It's a fascinating thing really. Why, and how, in the same year that Clare Bowditch married her producer and musical companion Marty Brown, won the ARIA for Best Female Artist 2006, and gave birth to identical twin boys, did she also write and record her third album 'The Moon Looked On', a triumphant tale of lust, temptation, freedom, fear, and good old-fashioned romping?

Bowditch has never been short on imagination, or originality. A songwriter since the age of three, she still claims that there's no method to her writing. "I have no real discipline at all actually. I think the compulsion to write is really just a side-effect of being an emotionally-curious person. We've spent the previous two years singing songs that mainly centered around the theme of grief and death ('What Was Left' 2005). Of course, what next, but an album about being completely and utterly alive?"

After the success of 'What Was Left', and a year spent touring with the likes of Paul Kelly and Bernard Fanning, Bowditch (who writes both on the road and at home) found herself saddled with an entirely new sort of song on her hands. Instead of the usual finger-picking style, she started playing around with amplifiers and loop pedals, and before long, the odd chord had even crept its way in. "I don't know where the songs come from really.
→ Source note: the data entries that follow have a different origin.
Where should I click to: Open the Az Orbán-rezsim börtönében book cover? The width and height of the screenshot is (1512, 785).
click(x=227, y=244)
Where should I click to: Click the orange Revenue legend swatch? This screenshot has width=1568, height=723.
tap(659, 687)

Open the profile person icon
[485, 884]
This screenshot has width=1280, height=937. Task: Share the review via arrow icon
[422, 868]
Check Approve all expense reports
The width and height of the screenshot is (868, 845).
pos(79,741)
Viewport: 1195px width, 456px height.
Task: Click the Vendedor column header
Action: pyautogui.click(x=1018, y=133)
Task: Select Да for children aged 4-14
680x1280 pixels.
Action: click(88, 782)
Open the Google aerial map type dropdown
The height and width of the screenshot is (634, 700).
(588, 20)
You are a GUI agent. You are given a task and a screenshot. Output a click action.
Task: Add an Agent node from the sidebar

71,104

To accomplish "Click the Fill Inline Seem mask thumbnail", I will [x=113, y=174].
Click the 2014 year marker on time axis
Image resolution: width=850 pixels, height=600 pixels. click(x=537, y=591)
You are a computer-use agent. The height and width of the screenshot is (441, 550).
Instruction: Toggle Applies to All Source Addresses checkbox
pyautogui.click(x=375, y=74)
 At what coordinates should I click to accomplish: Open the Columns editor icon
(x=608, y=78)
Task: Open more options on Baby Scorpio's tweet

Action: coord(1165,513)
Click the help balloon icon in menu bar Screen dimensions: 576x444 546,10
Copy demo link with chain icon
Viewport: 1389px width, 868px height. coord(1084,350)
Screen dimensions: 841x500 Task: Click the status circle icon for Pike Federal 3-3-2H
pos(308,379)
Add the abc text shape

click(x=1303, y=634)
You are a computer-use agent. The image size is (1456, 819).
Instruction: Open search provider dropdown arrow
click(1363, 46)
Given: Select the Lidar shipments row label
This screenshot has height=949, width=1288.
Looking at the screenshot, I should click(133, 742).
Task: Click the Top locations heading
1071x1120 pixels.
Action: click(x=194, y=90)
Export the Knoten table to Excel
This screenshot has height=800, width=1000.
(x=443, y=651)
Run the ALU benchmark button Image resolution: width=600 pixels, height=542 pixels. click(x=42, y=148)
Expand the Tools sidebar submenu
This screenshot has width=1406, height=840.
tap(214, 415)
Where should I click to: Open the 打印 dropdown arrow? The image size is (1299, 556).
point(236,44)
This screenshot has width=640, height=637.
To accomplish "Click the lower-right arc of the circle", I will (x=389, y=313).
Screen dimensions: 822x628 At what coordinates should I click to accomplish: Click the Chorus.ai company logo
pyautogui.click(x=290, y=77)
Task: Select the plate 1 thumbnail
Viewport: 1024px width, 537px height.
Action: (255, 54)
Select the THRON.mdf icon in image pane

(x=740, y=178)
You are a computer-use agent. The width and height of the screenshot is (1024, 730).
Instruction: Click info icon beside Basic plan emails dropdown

They kind of present themselves in my imagination like letters in a post-box. A lot of the time they're just bills or junk-mail, but every now and then you get a series of songs that very clearly belong together. This is what happened with 'What Was Left', and this is also what's happened with 'The Moon Looked On', which is like an aural collection of some of the funniest, dirtiest, most tender and confused "letters" I've ever received".

'The Moon Looked On' really began, however, in 2006 after Marty and Clare spent most of their Vietnamese honeymoon jamming in a small music shop in Hanoi. These ancient instruments and their discussions with the young woman who ran the shop seemed to spark Bowditch and Brown's imaginations, allowing them to begin broadening their ideas about exactly which instrumentation/ scales they might use on the next album. (The scale that Clare sings to open 'When the Lights Went Down', for example, was inspired by a song she heard performed at a water-puppet show. This same scale is common in many Indian songs as well). After playing almost every instrument in the shop, the couple left with a 17-sting Dan Tranh (the sound that begins 'You Show Up'), a set of six tuned gongs (as featured in 'Doesn't matter how' ) a haunting Dan Bau (the sound that blows open the chorus of 'Peccadilloes'), and a hefty amount of over-sized baggage and bubble-wrap. The Indian tamboura, the Ghanian bellafon, and other instruments featured on the album were all borrowed from friends once back in Melbourne.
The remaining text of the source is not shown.